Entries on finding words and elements

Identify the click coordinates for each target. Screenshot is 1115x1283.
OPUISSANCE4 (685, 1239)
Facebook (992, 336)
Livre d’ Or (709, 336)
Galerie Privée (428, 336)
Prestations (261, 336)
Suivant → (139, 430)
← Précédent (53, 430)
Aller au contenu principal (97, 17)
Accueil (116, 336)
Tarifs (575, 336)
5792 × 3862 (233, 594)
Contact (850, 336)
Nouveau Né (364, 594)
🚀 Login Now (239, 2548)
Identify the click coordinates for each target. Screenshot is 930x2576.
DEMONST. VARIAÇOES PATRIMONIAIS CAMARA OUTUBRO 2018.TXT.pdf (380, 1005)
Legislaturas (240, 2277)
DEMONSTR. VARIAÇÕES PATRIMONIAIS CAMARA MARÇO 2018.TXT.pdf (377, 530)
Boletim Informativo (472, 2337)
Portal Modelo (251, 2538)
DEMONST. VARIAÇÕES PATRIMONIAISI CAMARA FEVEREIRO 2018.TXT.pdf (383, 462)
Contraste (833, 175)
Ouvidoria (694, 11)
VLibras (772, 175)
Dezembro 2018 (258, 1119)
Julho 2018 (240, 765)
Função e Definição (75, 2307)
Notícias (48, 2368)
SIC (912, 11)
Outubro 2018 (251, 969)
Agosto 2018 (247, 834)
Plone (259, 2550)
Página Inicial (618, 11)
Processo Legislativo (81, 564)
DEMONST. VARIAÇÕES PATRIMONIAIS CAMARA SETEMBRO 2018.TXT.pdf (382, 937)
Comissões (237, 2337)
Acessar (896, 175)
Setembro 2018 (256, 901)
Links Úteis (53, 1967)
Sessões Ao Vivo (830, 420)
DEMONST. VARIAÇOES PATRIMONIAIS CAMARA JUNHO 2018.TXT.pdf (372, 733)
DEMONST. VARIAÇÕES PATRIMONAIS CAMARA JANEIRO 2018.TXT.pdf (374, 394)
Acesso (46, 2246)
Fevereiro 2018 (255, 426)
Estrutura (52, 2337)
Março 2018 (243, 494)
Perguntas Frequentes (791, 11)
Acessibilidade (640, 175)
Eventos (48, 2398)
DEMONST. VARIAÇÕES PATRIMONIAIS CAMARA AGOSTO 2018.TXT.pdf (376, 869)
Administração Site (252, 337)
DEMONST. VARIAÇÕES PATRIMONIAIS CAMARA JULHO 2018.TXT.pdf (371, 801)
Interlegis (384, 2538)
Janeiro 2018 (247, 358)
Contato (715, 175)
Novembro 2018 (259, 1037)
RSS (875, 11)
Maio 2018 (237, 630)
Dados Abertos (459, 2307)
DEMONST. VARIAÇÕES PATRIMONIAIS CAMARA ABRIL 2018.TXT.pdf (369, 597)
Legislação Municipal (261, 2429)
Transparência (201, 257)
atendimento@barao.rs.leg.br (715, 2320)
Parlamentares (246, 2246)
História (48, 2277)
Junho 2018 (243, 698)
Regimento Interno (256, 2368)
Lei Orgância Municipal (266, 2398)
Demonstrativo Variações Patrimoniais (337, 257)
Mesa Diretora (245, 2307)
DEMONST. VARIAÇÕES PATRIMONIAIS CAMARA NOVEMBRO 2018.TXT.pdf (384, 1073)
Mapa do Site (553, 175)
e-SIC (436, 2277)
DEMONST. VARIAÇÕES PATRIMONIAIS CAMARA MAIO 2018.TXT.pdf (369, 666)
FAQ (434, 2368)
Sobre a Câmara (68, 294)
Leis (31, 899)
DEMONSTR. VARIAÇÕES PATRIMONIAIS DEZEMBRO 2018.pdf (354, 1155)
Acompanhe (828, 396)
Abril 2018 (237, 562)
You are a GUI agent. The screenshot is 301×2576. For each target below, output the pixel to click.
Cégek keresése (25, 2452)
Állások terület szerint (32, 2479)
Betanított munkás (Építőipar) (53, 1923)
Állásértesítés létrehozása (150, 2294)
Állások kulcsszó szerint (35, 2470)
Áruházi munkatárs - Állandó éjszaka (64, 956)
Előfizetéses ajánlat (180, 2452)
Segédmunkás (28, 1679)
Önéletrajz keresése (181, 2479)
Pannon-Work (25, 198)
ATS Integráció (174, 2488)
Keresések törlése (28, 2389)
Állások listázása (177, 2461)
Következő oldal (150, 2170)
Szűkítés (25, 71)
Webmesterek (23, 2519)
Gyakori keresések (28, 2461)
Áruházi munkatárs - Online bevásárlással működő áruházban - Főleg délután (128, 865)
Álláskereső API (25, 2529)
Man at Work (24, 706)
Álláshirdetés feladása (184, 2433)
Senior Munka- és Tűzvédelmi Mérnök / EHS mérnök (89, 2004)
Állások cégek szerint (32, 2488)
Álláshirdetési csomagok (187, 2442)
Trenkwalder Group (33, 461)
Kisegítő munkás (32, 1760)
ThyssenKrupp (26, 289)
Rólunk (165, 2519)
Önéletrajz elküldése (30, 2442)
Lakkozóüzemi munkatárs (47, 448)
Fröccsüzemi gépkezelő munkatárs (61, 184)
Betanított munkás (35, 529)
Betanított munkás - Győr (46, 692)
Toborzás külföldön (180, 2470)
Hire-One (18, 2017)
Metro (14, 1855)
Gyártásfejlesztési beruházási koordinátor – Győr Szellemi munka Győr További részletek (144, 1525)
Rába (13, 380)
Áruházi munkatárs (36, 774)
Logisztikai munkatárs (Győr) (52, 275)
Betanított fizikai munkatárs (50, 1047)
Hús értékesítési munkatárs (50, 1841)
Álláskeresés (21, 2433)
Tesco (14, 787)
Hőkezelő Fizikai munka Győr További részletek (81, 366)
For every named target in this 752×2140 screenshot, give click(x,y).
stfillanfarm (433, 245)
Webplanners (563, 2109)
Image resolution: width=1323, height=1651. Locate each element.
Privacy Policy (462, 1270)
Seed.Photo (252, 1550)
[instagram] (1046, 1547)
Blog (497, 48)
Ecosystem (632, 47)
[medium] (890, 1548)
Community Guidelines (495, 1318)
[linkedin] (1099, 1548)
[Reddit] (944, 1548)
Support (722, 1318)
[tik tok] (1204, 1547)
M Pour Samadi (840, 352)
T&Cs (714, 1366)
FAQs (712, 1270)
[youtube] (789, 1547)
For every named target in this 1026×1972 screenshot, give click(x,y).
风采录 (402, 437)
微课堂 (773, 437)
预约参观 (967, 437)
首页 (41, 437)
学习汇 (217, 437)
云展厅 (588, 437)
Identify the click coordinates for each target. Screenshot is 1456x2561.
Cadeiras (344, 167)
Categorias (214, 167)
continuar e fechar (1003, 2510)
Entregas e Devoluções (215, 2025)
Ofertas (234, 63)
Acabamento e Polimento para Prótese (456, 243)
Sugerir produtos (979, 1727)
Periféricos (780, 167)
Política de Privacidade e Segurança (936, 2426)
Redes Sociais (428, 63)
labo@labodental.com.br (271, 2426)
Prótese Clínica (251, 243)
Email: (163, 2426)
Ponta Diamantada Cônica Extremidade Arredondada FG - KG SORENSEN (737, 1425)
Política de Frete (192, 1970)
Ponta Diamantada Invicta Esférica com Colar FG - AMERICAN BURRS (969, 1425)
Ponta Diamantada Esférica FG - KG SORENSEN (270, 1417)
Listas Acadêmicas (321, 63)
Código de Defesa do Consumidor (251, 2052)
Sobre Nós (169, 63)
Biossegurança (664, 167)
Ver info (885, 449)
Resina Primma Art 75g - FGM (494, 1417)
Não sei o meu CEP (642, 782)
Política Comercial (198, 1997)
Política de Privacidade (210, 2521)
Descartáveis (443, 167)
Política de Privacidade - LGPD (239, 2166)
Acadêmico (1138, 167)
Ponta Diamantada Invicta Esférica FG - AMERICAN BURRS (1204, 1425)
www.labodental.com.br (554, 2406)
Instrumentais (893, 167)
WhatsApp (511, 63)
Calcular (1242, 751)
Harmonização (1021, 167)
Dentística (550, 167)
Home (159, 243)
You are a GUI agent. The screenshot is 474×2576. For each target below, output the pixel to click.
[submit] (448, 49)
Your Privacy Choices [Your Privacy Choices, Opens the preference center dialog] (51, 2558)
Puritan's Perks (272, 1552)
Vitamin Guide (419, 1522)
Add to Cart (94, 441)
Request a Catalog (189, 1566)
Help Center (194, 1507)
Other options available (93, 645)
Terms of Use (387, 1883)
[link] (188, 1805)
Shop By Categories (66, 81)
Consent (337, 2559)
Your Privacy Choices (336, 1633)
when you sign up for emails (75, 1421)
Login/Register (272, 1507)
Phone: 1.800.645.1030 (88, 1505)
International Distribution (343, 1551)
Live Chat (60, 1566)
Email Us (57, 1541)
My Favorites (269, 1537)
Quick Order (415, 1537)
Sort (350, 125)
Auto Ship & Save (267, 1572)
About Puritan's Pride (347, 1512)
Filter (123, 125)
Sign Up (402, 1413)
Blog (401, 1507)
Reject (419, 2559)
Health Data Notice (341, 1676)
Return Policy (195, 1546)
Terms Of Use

→ Aim of the task
Write out the material again from the line containing "Live Chat (60, 1566)" through the end, replacing "Blog" with "Journal" and leaving everything else unchanged.

→ Expected output
Live Chat (60, 1566)
Email Us (57, 1541)
My Favorites (269, 1537)
Quick Order (415, 1537)
Sort (350, 125)
Auto Ship & Save (267, 1572)
About Puritan's Pride (347, 1512)
Filter (123, 125)
Sign Up (402, 1413)
Journal (401, 1507)
Reject (419, 2559)
Health Data Notice (341, 1676)
Return Policy (195, 1546)
Terms Of Use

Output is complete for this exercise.